= TASK TO CARRY OUT =
Starting at the line that has "The height and" and ending with the line that has "point(158,199)", write out those rows again with "symbol" substituted for every "icon" and nothing else altered. Leave the pictures out.

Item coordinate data

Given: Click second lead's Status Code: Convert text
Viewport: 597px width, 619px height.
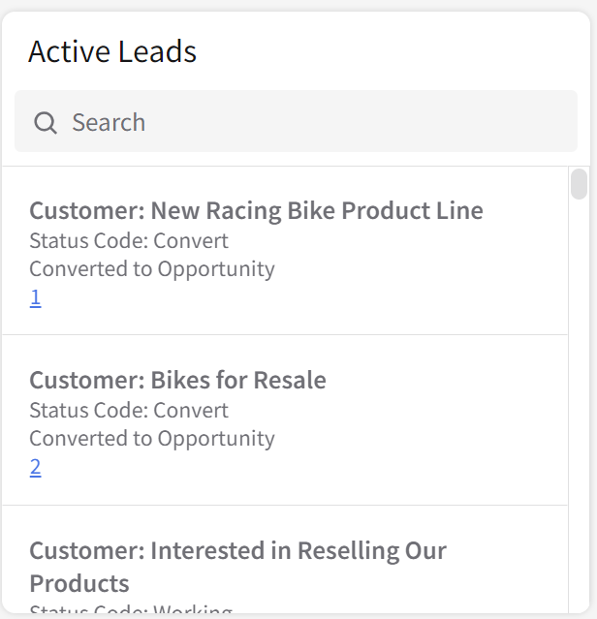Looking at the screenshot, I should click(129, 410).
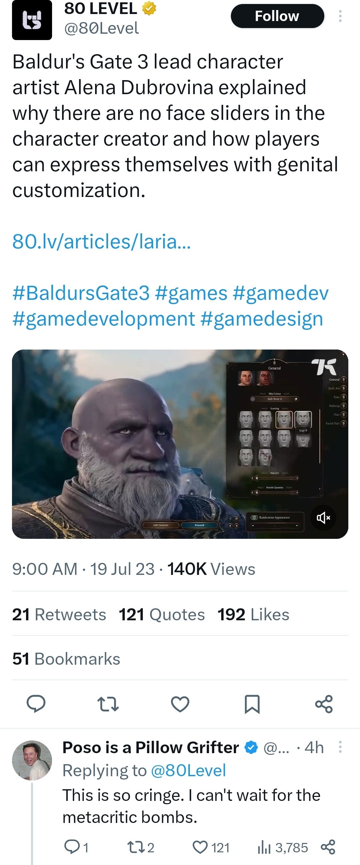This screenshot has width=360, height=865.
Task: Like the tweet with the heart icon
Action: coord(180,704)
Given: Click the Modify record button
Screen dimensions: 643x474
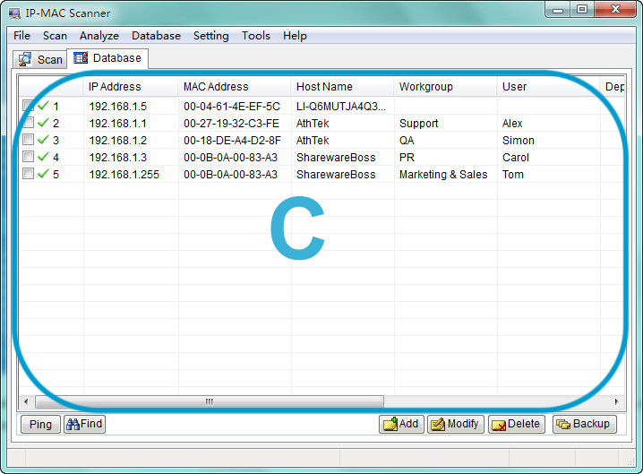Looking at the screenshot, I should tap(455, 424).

---

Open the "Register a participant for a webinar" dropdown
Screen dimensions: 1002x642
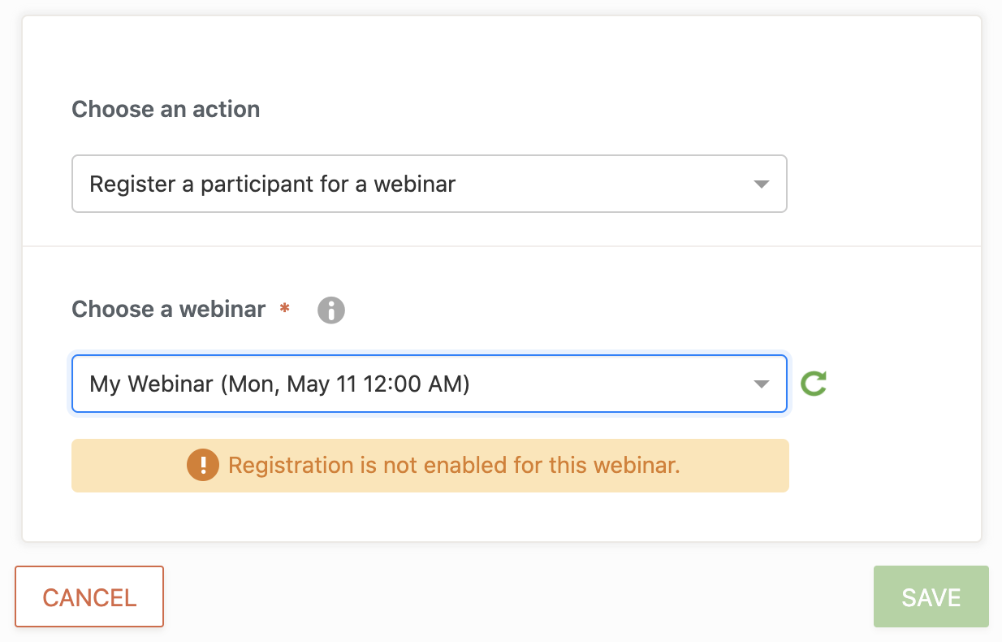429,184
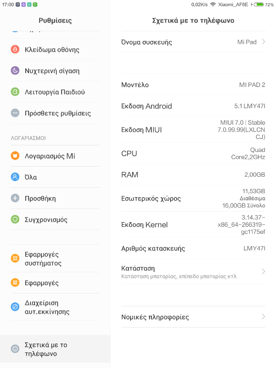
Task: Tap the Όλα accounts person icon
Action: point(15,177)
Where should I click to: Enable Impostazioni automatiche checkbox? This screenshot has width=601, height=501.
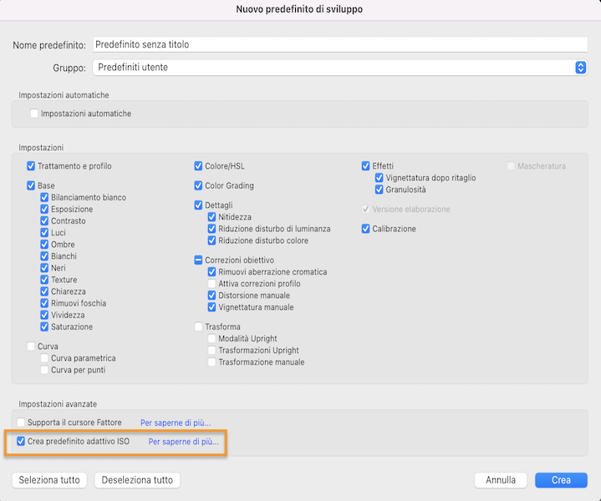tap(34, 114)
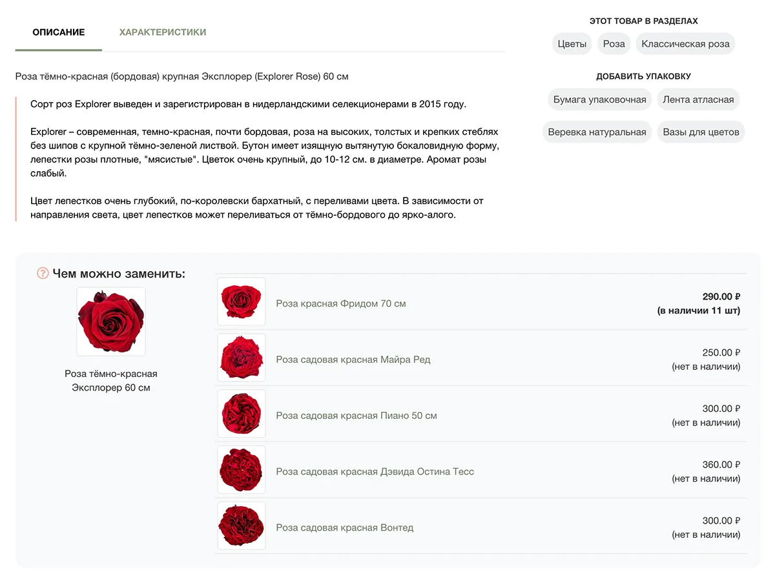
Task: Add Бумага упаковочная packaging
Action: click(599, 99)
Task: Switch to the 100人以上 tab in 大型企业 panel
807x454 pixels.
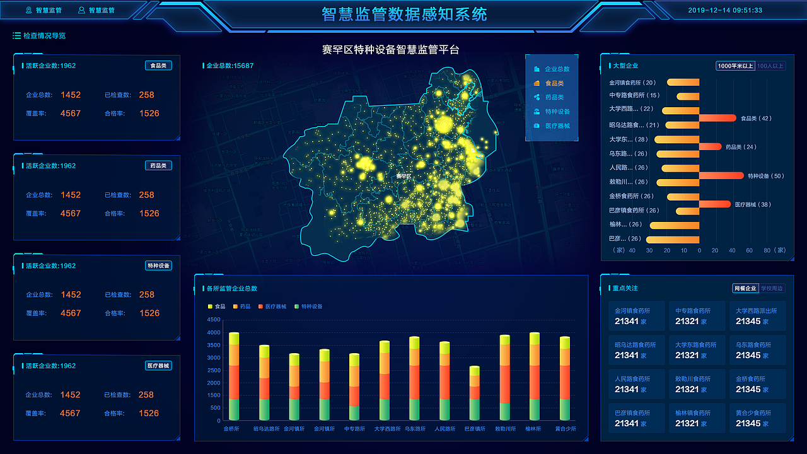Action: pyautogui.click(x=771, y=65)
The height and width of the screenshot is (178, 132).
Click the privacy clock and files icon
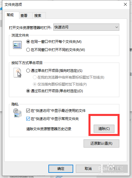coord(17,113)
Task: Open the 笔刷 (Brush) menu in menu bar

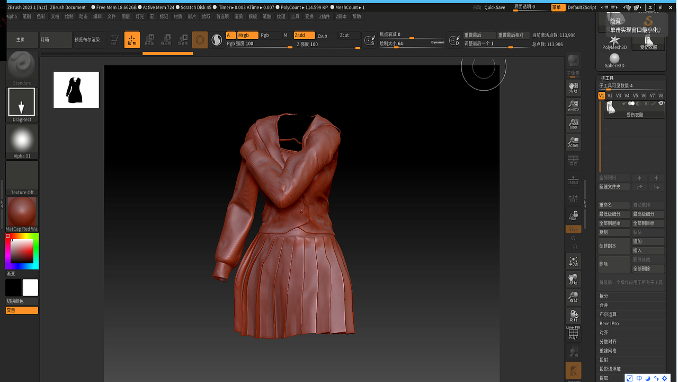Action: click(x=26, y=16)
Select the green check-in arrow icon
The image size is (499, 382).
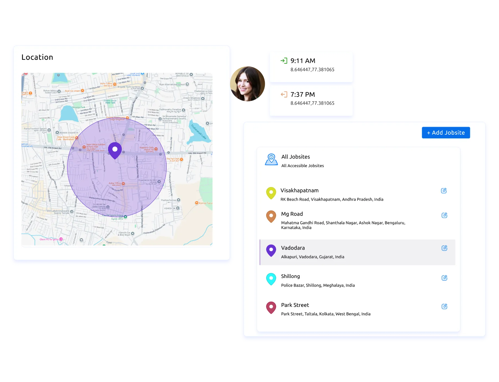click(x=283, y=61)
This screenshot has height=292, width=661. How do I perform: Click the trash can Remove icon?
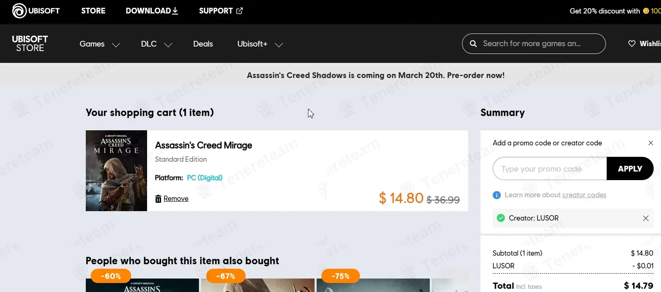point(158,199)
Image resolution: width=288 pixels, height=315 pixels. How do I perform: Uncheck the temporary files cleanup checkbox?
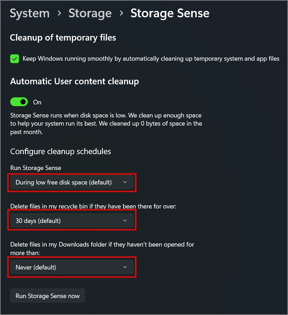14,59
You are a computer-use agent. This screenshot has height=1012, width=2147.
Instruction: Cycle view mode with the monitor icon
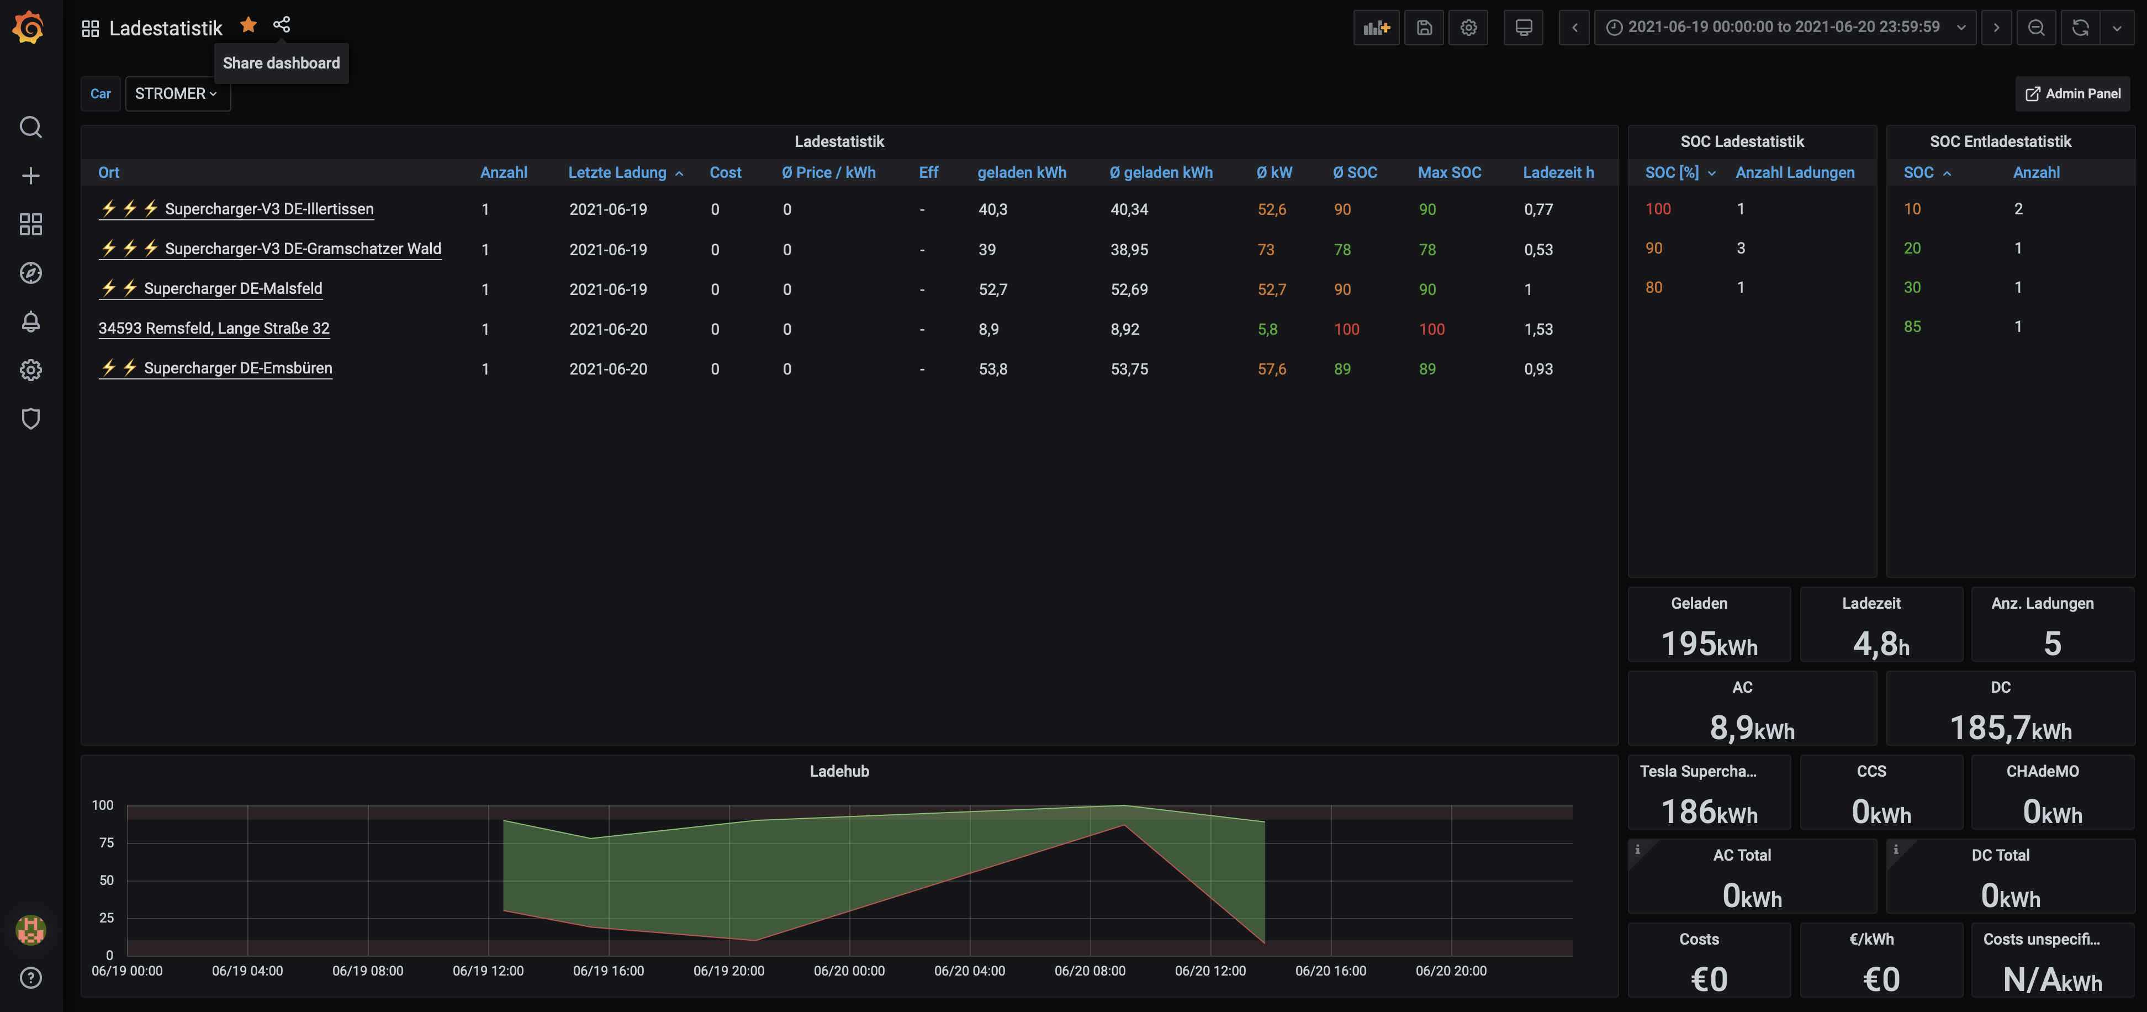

= RESPONSE =
The height and width of the screenshot is (178, 132).
Click the privacy clock and files symbol
coord(17,113)
Task: Open the 笔刷 (Brush) menu in menu bar

Action: click(x=26, y=16)
Select the green check-in arrow symbol
The image size is (499, 382).
click(x=283, y=61)
This screenshot has height=292, width=661. How do I perform: Click the trash can Remove symbol?
point(158,199)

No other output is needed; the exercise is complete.